Let $\struct {R, \norm {\, \cdot \,} }$ be a complete normed division ring.

Let $\struct {S, \norm {\, \cdot \,}}$ be a dense normed division subring of $\struct {R, \norm {\, \cdot \,}}$.


Then for all $x \in R$, there exists a sequence $\sequence{x_n}$ in $S$:

$x = \displaystyle \lim_{n \mathop \to \infty} x_n$


Proof

From Leigh.Samphier/Sandbox/Complete Normed Division Ring is Completion of Dense Subring:

$\struct {R, \norm {\, \cdot \,} }$ is a completion of $\struct {S, \norm {\, \cdot \,}}$

where the inclusion mapping $i : S \to R$ is the required distance-preserving ring monomorphism.

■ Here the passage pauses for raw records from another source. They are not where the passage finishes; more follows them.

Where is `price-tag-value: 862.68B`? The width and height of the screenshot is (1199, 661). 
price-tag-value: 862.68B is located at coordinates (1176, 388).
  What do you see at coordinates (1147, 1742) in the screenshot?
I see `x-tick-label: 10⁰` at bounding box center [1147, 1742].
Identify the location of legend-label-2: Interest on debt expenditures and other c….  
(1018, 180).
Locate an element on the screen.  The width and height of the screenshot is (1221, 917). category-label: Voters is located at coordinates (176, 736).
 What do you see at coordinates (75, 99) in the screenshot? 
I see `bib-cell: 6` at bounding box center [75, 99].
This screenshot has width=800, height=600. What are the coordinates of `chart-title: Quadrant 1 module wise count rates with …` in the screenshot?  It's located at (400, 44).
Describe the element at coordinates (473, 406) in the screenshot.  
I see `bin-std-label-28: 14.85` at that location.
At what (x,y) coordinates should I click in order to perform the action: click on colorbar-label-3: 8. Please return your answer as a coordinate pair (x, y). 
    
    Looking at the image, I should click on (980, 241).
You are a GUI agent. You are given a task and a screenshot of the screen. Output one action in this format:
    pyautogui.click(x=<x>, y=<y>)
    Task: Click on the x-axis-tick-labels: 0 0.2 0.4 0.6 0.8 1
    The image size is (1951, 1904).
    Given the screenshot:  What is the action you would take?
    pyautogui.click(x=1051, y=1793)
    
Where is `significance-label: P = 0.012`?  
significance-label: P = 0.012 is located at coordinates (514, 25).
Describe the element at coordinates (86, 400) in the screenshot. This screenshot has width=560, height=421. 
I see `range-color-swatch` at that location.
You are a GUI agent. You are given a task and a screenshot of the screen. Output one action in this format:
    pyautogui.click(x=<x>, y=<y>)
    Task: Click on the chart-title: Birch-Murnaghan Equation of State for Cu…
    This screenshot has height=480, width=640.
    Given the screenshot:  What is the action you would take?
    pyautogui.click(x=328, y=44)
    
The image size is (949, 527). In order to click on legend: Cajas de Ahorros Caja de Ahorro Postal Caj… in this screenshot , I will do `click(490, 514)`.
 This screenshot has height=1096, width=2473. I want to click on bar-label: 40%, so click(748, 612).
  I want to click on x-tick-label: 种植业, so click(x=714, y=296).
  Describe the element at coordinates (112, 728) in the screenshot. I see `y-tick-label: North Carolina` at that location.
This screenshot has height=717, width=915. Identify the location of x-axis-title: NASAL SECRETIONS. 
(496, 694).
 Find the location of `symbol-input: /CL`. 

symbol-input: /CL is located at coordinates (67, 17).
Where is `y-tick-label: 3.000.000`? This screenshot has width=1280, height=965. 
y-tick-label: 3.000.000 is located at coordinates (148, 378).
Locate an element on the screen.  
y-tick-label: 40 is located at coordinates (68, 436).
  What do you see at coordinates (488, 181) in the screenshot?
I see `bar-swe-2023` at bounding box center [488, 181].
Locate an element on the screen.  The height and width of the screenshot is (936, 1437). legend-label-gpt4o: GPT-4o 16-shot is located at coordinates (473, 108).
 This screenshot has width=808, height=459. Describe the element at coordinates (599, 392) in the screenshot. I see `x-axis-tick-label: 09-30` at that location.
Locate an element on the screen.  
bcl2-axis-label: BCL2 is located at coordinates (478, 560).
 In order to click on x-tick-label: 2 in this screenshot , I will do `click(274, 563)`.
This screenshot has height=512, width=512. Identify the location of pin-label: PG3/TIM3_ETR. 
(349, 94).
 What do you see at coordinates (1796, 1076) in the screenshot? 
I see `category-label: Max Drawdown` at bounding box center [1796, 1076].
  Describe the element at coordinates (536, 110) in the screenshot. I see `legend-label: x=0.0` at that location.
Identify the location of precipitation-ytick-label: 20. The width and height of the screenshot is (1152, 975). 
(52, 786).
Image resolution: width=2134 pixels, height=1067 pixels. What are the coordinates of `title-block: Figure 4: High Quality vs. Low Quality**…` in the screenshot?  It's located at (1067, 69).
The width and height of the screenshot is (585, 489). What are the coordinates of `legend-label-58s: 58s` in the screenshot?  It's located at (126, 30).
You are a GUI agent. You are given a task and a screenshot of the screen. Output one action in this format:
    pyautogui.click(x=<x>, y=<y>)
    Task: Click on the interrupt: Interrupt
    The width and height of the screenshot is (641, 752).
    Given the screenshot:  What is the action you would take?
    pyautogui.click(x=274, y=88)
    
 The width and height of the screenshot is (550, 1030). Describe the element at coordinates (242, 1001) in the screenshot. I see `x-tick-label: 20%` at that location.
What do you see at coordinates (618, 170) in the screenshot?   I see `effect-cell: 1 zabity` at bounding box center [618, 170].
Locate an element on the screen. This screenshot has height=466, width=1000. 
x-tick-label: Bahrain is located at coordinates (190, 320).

From Leigh.Samphier/Sandbox/Element of Completion is Limit of Sequence in Normed Division Ring:

for all $x \in R$, there exists a sequence $\sequence{x_n}$ in $S$:
$\quad x = \displaystyle \lim_{n \mathop \to \infty} \map i {x_n}$

That is:

for all $x \in R$, there exists a sequence $\sequence{x_n}$ in $S$:
$\quad x = \displaystyle \lim_{n \mathop \to \infty} x_n$

$\blacksquare$